My Family
As a child I was always busy making things, crafts at the Y, sewing, making pictures. I remember the first grade and girls lining up at my desk, waiting for me to do drawings for them of ladies wearing fancy dresses, with flowers. The first paintings I saw were the Byzantine icons in church. One day in 1968, while reading Rolling Stone Magazine during school lunch, an article about counter-culture revealed that one could be an artist. Until then, I never realized it was something you could be, I just thought art was something one did. Abandoning career aspirations to become an astronaut or a dentist, I decided that I would become an artist.

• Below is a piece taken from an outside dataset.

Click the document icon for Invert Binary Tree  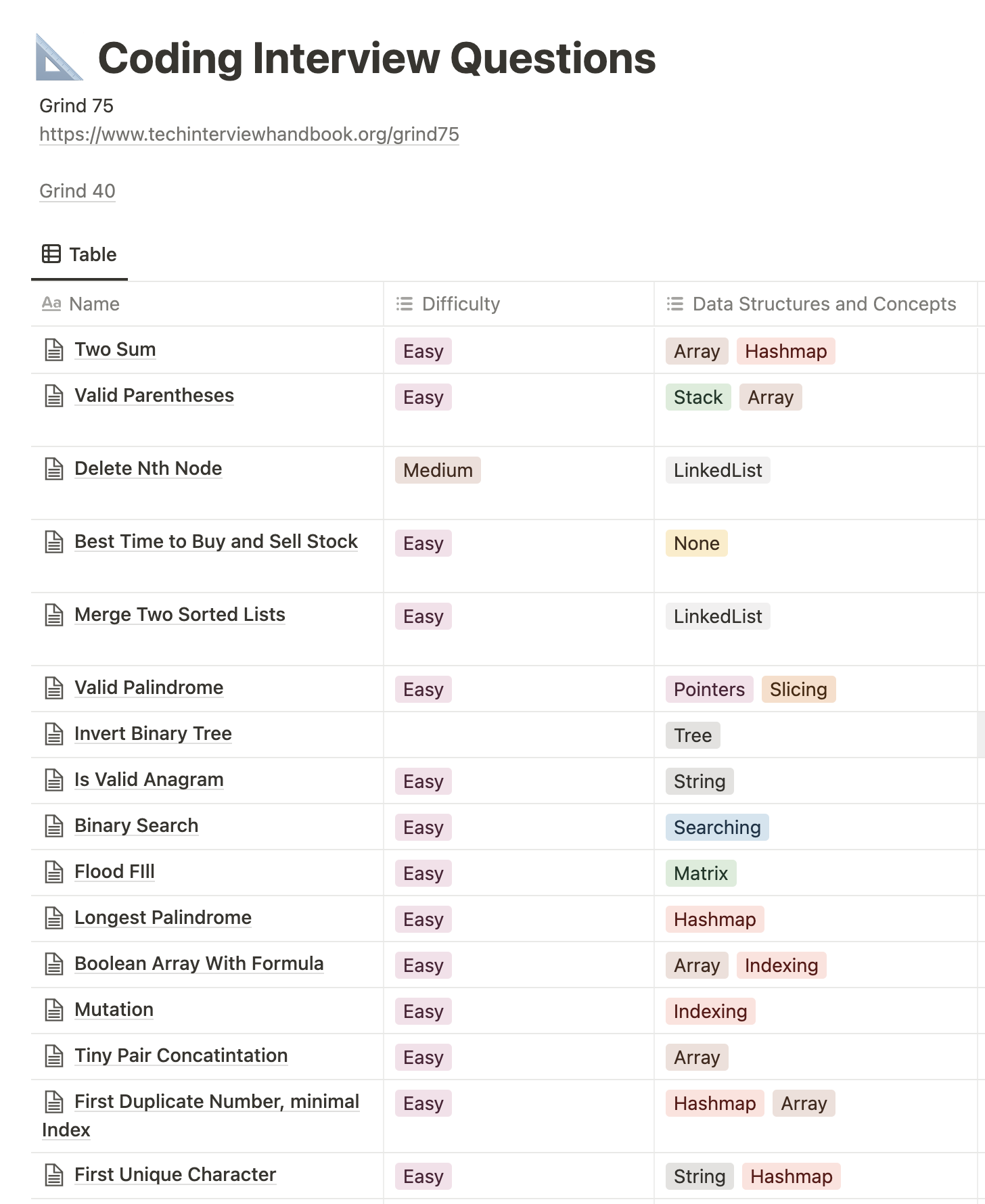tap(54, 734)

I went directly to college out of high school and got a Bachelors in Fine Arts from SUNY Cortland. I was very lucky to go to Cortland State, there were 8 full time faculty for 40 art majors. For the most part the faculty were all Yalie’s, educated by displaced Bauhaus artists. I got a great education. I lived at home with my parents and 5 younger siblings, the first in my family to go to college. The Fine Arts Building was across the street from our house. I was a department sweet heart, given the keys to the buildings and offices, able to use the studios when school was closed.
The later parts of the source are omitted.